Den Kenntnisstand anderer einschätzen zu können, ist für eine gute Kommunikation äußerst wichtig. Auch Schimpansen beherrschen laut einer neuen Studie diese Fähigkeit. Sie warnen unwissende Artgenossen vor Gefahren.

Eine täuschend echte Nachbildung einer Giftschlange half den Forschern um Catherine Crockford von der Universität von St Andrews, England, diese Schlüsse zu ziehen. Sie legten das potenziell gefährliche Tier auf einige Pfade, die von einer Gruppe freilebender Schimpansen in Uganda oft benutzt werden.

Entdeckt ein einzelner Affe die Schlange, stößt er Warnlaute aus, um andere Gruppenmitglieder in Hörweite zu informieren. Kommen weitere Artgenossen dazu, wiederholen die informierten Affen die Warnlaute, um auch die nicht-wissenden Schimpansen über die Gefahr in Kenntnis zu setzen. Sind allerdings nur Tiere anwesend, die bereits Bescheid wissen, stoßen sie sehr viel seltener Warnlaute aus.

→ **Zu lösende Aufgaben**:
**1)** In welchem Land lebt laut dem Text über die Schimpansen die Gruppe, auf deren Pfade die Forscher die Schlangennachbildung legten?
**2)** Der letzte Absatz im Text über die Schimpansen beschreibt drei Situationen. Nenne jede davon und gib jeweils an, wie sich die Schimpansen verhalten.
**3)** Schreibe den Text über die Schimpansen im Anschluss an seinen letzten Satz weiter.

→ **Vorliegende Datensätze**:
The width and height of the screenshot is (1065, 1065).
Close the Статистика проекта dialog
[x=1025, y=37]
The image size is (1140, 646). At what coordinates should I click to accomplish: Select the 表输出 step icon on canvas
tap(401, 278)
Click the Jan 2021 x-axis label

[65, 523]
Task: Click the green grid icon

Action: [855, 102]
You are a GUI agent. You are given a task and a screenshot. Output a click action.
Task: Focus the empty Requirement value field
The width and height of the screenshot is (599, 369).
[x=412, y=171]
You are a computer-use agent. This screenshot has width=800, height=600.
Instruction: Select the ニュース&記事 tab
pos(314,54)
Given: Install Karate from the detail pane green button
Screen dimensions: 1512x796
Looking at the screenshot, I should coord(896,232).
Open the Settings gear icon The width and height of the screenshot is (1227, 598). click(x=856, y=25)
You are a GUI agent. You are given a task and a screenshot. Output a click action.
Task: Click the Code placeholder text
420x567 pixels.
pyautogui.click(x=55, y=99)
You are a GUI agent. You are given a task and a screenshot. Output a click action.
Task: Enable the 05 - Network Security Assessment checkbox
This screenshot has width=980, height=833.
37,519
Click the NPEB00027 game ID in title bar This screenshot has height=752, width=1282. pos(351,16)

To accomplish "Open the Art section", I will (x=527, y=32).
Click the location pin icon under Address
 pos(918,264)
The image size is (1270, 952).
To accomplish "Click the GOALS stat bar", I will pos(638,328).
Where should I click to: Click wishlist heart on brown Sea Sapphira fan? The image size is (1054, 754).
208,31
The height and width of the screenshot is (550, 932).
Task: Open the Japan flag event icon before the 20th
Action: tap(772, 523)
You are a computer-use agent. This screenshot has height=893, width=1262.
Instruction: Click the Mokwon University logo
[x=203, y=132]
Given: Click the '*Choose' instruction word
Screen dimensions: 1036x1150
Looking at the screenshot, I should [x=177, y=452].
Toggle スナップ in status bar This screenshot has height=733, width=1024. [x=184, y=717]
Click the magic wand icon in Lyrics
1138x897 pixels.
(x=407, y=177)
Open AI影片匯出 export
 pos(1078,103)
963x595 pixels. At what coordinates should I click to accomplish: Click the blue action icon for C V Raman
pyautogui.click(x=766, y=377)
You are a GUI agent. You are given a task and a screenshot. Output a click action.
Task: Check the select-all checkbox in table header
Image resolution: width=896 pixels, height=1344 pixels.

→ **Lösungen der Reihe**:
**1)** In Uganda.

**2)**
1. Ein einzelner Affe entdeckt die Schlange: Er stößt Warnlaute aus, um andere Gruppenmitglieder in Hörweite zu informieren.
2. Weitere Artgenossen kommen dazu: Die informierten Affen wiederholen die Warnlaute, um auch die nicht-wissenden Schimpansen über die Gefahr in Kenntnis zu setzen.
3. Es sind nur Tiere anwesend, die bereits Bescheid wissen: Sie stoßen sehr viel seltener Warnlaute aus.

**3)**
Alarm bringt den Affen selbst in Gefahr

Die Ergebnisse, die die Wissenschaftler im Fachmagazin „Current Biology“ veröffentlichten, zeigen, dass die Schimpansen nachvollziehen können, welche Informationen den anderen Affen zugänglich sind. Aufgrund dieses Wissens fällen sie die Entscheidung, welche Botschaften sie ihren Artgenosse übermitteln. „Die Schimpansen scheinen den Kenntnisstand der anderen in Betracht zu ziehen“, sagt Erstautorin Catherine Crockford. Bisher wurde allein dem Menschen die Fähigkeit zugestanden, die Unwissenheit anderer zu erkennen und sie aus diesem Grund zu informieren.

Die Ergebnisse zeigen aber auch, dass die Kommunikation durch die selbstlose Motivation beeinflusst wird, die anderen über die Gefahr zu informieren, schreiben die Wissenschaftler. Der rufende Affe bringe sich dabei sogar selbst in Gefahr, denn mit seinem Alarmruf mache er auch Raubtiere auf sich aufmerksam.

Neue Erkenntnisse zur Evolution der Sprache

Das Verhalten der Schimpansen werfe außerdem ein neues Licht auf die Wege, die zur Entstehung der Sprache führten. „Einige Forscher argumentieren, dass die entscheidende Phase der Sprachentwicklung anbrach, als unsere Vorfahren zu rufen begannen, um andere zu informieren und deren Unwissenheit zu verringern“, sagt Crockford.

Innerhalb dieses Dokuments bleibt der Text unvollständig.